What you have to do:
In the material below, find the line containing "Where should I click to: Open a" and the line containing "Click the green", then reproduce exactly both of them and every line between, and nothing else.
*** Opening of Working data ***
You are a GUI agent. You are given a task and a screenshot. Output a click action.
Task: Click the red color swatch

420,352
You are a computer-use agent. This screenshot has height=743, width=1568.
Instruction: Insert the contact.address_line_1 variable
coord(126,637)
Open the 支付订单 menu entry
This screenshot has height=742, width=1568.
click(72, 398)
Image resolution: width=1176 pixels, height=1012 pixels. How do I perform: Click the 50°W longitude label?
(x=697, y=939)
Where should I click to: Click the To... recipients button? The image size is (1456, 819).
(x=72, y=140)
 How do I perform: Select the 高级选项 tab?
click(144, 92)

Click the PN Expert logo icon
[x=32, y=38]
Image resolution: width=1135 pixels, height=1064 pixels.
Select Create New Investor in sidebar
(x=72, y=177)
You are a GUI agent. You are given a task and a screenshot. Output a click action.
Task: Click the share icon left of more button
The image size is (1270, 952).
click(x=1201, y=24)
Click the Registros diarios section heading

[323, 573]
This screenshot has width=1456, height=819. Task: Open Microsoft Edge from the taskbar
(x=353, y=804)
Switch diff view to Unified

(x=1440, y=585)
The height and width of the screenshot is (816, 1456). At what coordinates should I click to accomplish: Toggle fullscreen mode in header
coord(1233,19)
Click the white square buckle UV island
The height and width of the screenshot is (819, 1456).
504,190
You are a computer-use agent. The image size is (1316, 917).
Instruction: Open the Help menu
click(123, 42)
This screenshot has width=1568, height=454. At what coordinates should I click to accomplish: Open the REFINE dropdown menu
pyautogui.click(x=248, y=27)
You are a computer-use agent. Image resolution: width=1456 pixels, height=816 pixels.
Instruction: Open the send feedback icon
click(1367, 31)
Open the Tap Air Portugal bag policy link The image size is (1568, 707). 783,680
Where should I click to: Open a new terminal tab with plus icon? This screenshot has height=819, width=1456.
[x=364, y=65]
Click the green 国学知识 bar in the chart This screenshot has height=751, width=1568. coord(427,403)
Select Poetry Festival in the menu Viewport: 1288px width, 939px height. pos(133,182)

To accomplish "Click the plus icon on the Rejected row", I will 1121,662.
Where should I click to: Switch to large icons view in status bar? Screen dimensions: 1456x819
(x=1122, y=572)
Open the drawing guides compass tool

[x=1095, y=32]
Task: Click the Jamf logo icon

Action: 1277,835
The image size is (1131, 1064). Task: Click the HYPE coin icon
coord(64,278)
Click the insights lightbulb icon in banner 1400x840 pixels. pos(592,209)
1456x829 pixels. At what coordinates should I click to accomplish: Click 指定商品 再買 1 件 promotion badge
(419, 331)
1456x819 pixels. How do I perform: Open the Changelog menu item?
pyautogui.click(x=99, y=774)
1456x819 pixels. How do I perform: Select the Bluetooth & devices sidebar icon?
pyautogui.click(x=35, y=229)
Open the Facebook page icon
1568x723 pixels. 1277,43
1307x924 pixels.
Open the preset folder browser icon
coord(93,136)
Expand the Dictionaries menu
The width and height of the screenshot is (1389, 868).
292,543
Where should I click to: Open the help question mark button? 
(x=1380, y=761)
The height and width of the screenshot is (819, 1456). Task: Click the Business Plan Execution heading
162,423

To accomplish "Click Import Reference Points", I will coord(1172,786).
*** Close of Working data ***
Response below:
Where should I click to: Open a new terminal tab with plus icon? This screenshot has height=819, width=1456.
[x=364, y=65]
Click the green 国学知识 bar in the chart This screenshot has height=751, width=1568. coord(427,403)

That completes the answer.